Previous studies have shown that tobacco use is a major avoidable cause of cardiovascular diseases.34
Strong efforts have been made to ban smoking in the United States, but efforts in Europe began later and have been less effective.35
This may explain why the prevalence of current smoking is lower in MESA than in HNR. MESA had much higher rates of former smokers, and roughly equivalent average pack years of smoking, supporting the success of recent anti-smoking efforts in the United States. The interactions between study and the smoking variables were not significant, however, suggesting that the association between smoking and CAC was similar in both studies.
Total cholesterol (TC) and LDL-C are regarded as traditional risk factors.5–9
In the MESA cohort, mean TC was <200 mg/dL, LDL-C <130 mg/dL, and triglycerides <150 mg/dL, which are regarded as desirable, nearly optimal, and normal.9
The results seem to be in line with general trends in the United States.36
LDL-C was selected as the primary target of cholesterol-lowering therapy,9
resulting in an increased use of lipid-lowering medication.36
In HNR, significantly higher concentrations were observed which is representative for Germany.37,38
The association between TC and CAC was not significantly different between the two studies, though was qualitatively stronger in HNR than in MESA. Similarly, HDL was only significantly protective (for the presence of CAC > 0) in MESA, though the interaction was not statistically significant. The prevalence of cholesterol lipid-lowering medication was different between the two studies. The effect of these medications on CAC should be further investigated prospectively in each of these study populations once longitudinal data become available.

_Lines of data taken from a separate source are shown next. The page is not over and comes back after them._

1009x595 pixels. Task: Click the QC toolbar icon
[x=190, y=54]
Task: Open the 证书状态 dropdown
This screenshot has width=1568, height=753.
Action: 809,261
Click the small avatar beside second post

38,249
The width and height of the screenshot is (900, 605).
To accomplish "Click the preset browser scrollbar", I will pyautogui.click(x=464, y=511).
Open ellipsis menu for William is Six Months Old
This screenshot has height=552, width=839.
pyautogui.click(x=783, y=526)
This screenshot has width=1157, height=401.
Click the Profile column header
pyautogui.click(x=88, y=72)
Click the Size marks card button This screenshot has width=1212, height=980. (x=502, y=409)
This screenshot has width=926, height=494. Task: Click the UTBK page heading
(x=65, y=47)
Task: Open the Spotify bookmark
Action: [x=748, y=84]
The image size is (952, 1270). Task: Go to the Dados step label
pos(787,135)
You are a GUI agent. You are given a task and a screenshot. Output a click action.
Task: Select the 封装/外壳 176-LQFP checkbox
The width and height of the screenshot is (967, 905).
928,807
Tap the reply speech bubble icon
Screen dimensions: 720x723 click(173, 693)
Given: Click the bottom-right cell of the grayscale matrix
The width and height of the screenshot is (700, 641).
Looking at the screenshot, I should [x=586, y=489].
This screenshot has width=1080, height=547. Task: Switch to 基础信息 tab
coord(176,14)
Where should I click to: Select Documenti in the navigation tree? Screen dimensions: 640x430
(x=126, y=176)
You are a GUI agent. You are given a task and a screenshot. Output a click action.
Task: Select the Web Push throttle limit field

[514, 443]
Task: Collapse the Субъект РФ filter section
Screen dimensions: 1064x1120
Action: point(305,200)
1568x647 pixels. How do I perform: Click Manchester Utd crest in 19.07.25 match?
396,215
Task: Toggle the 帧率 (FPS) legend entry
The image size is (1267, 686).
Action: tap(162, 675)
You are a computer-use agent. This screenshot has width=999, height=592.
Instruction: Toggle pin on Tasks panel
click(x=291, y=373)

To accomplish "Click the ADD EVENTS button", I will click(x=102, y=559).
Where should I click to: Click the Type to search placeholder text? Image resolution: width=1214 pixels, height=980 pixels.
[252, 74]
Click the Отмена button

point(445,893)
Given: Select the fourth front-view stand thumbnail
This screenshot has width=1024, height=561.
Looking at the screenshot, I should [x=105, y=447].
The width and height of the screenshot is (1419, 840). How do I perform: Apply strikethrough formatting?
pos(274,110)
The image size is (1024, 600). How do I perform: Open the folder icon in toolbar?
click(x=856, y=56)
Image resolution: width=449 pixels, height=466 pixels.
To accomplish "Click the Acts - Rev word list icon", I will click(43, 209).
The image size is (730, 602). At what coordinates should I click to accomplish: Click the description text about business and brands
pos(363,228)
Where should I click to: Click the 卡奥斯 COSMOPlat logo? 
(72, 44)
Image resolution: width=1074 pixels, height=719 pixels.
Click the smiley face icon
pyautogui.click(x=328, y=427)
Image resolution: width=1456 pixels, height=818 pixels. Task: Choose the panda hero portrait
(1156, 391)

In both studies glucose levels were not related to risk of CAC independent of diabetic status, but treated diabetes was significantly associated with CAC. However, in HNR not all subjects were fasting and glucose tolerance tests were not performed in both studies. The RR of prevalent CAC was 55% higher for treated diabetics compared with others in MESA, and 65% higher in HNR. The interaction between study and diabetes was non-significant.
Limitations of the study
It was not possible to compare the full cohorts of either study. To allow for best possible comparability between the two cohorts, identical inclusion criteria were employed to identify all participants without prevalent cardiovascular disease. Thereby, the selection bias could be minimized, which otherwise may have been caused by differences in recruitment strategies.
The prevalence and levels of cardiovascular risk factors are very different in the two cohorts of ostensibly healthy persons but both seem to be representative for each of the two countries. This is a cross-sectional study and so it is not possible to establish the direction of any association between risk factors and CAC.39
In addition, there is a possibility of unmeasured confounders such as lifestyle and dietary history that could explain some of the observed differences between the cohorts. It is possible that differences between the types of scanners used in both studies could explain a small part of the observed population differences in CAC levels. It has to be taken into account that the MESA performed a calculation to estimate the LDL-C concentration whereas it was directly measured in HNR. The assay used met the requirements for accurate testing even from non-fasting individuals.40
However, the differences between MESA and HNR cannot be attributed to these methodological differences because TC also showed the same magnitude of difference in the same direction.
In the present analysis, a socio-economic comparison has not been included, because socio-economic variables such as income—due to differences in services, conversion in income from Euros to Dollars, etc. and education—given the United States cost structure of higher education, are difficult to compare between the two countries.